## Short exercise
Reproduce the following lines verbatim, omitting the pictures from your answer.

## Listed entries
════════

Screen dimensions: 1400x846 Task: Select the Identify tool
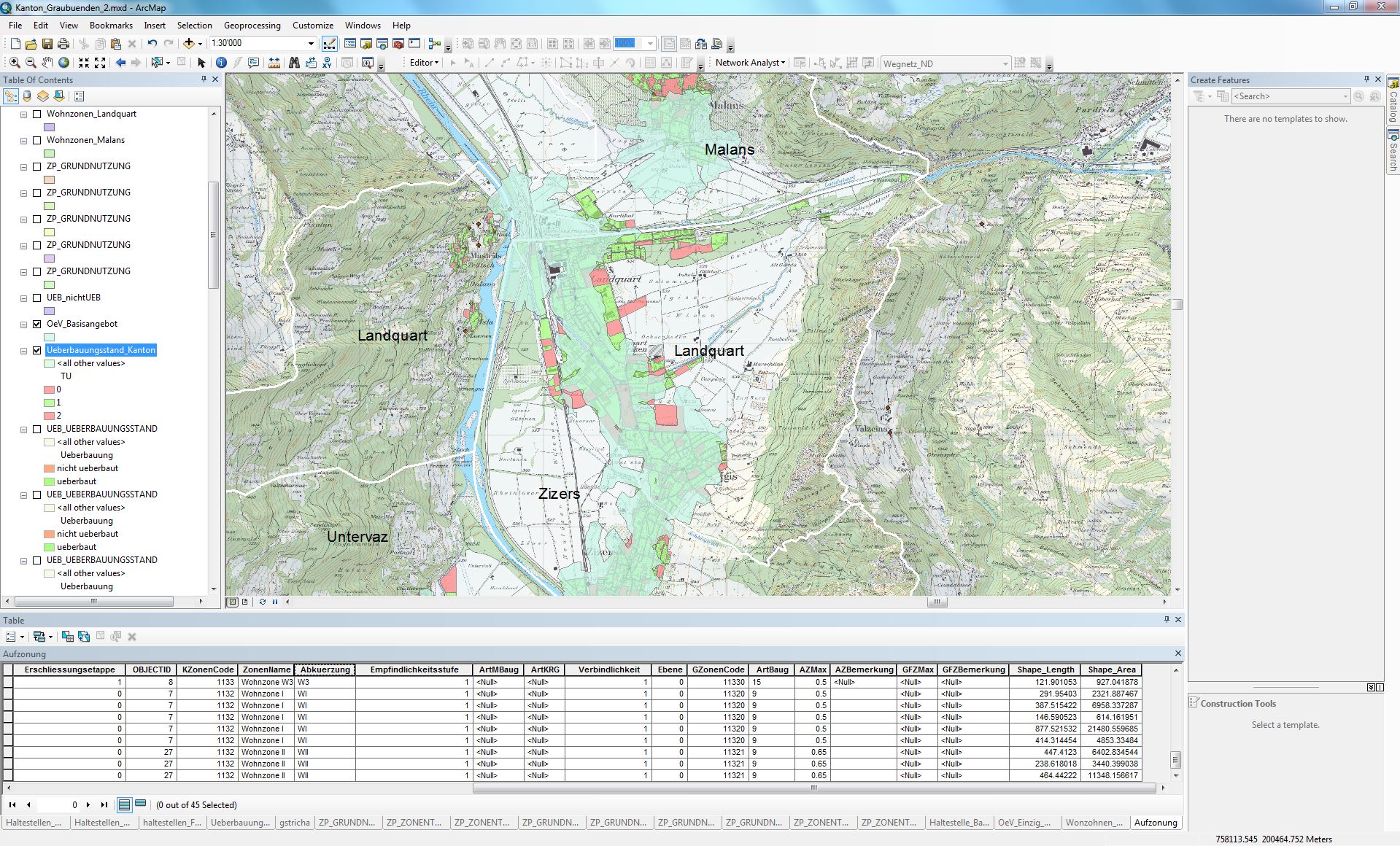point(221,63)
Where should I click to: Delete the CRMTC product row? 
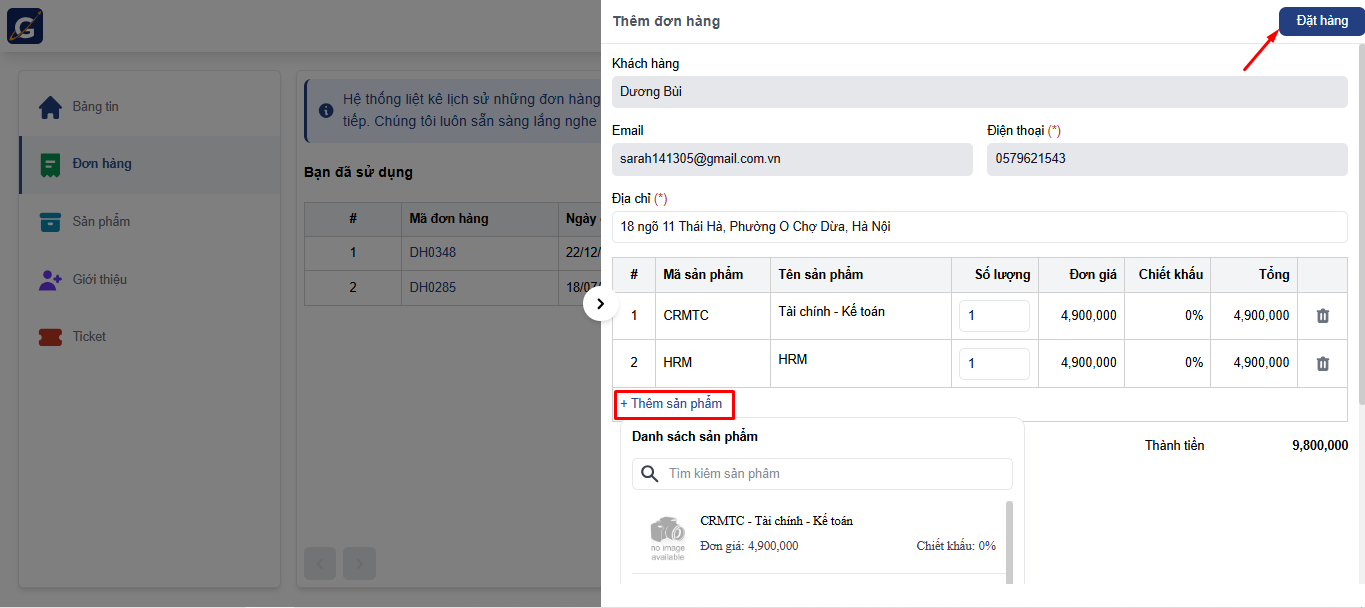coord(1322,316)
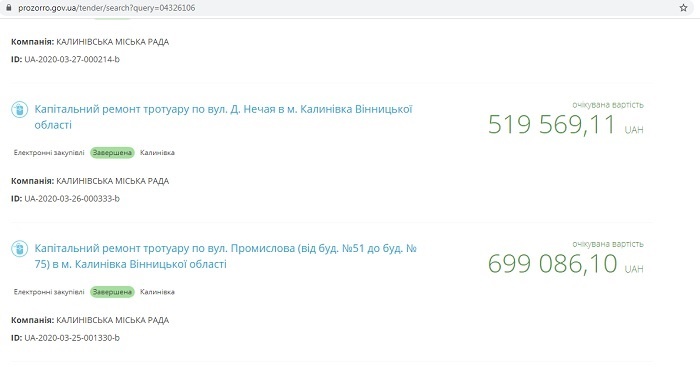700x373 pixels.
Task: Click company КАЛИНІВСЬКА МІСЬКА РАДА in top listing
Action: [112, 42]
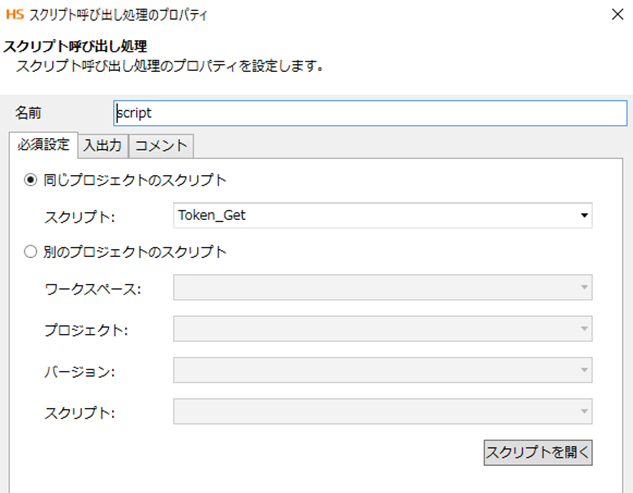Click the window title スクリプト呼び出し処理のプロパティ
Viewport: 633px width, 493px height.
click(119, 15)
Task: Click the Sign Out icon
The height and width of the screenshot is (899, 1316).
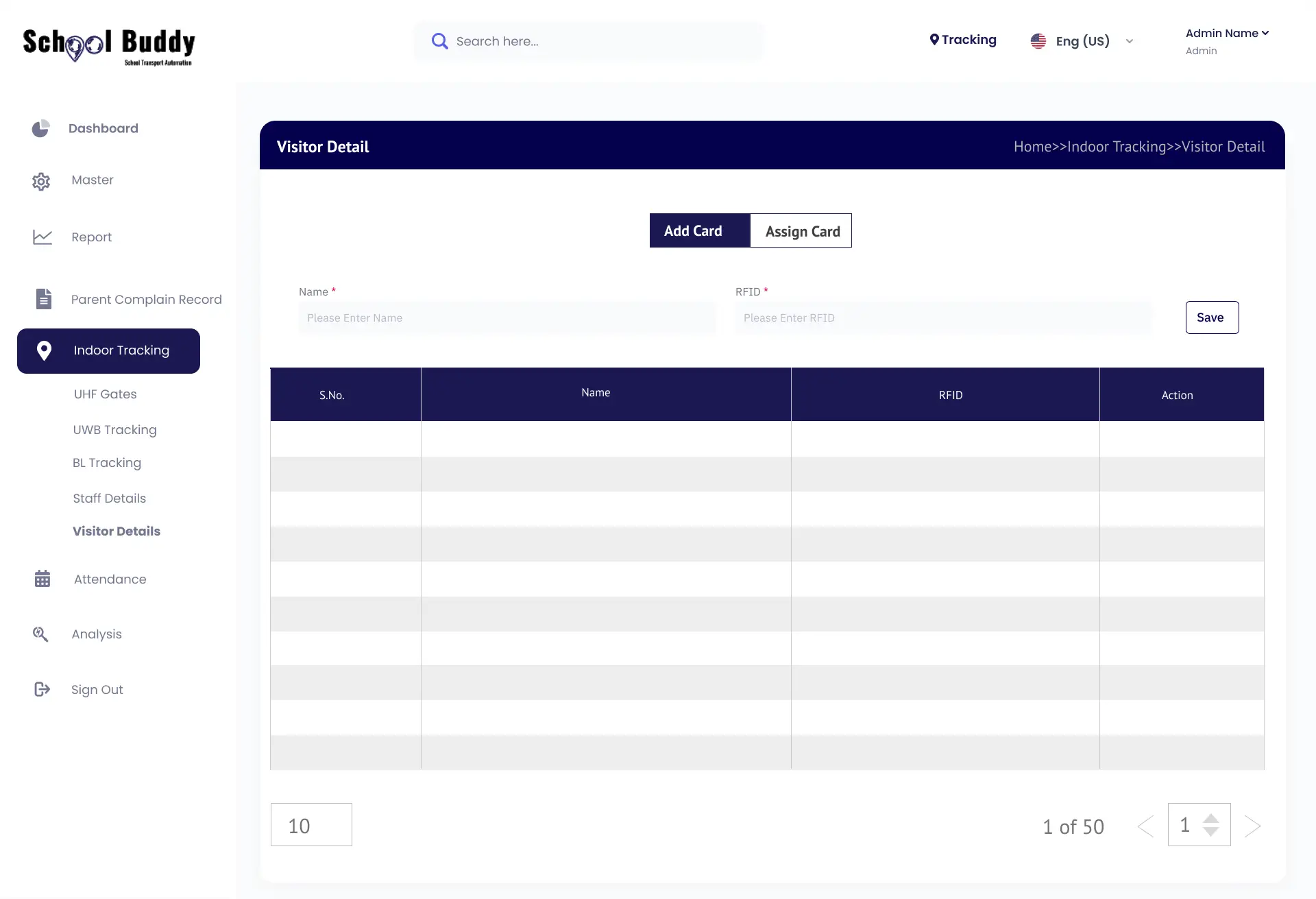Action: [x=42, y=689]
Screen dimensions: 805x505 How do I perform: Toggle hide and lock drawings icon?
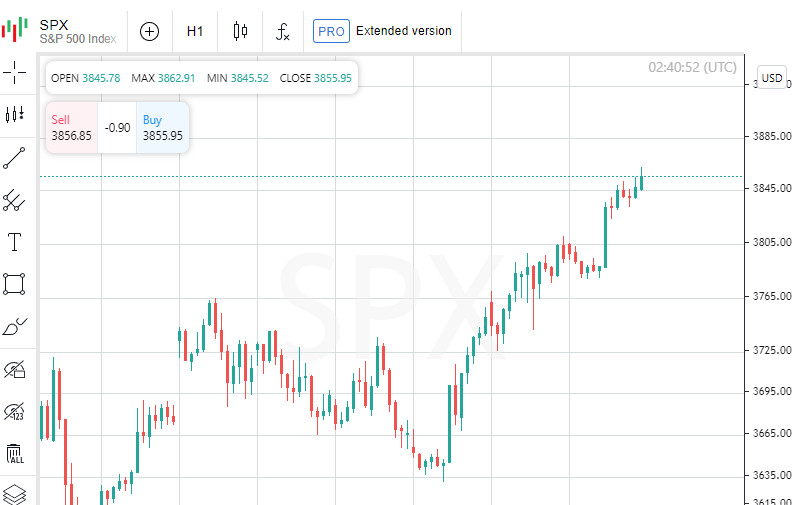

════════

## Solution
Screen dimensions: 1400x846 Task: Select the Identify tool
point(221,63)
Where should I click to: Delete the CRMTC product row? 
coord(1322,316)
700x373 pixels.
Task: Click company КАЛИНІВСЬКА МІСЬКА РАДА in top listing
Action: [112, 42]
Click the window title スクリプト呼び出し処理のプロパティ
Viewport: 633px width, 493px height.
click(119, 15)
Task: Click the Sign Out icon
The height and width of the screenshot is (899, 1316).
Action: [x=42, y=689]
Screen dimensions: 805x505 How do I perform: Toggle hide and lock drawings icon?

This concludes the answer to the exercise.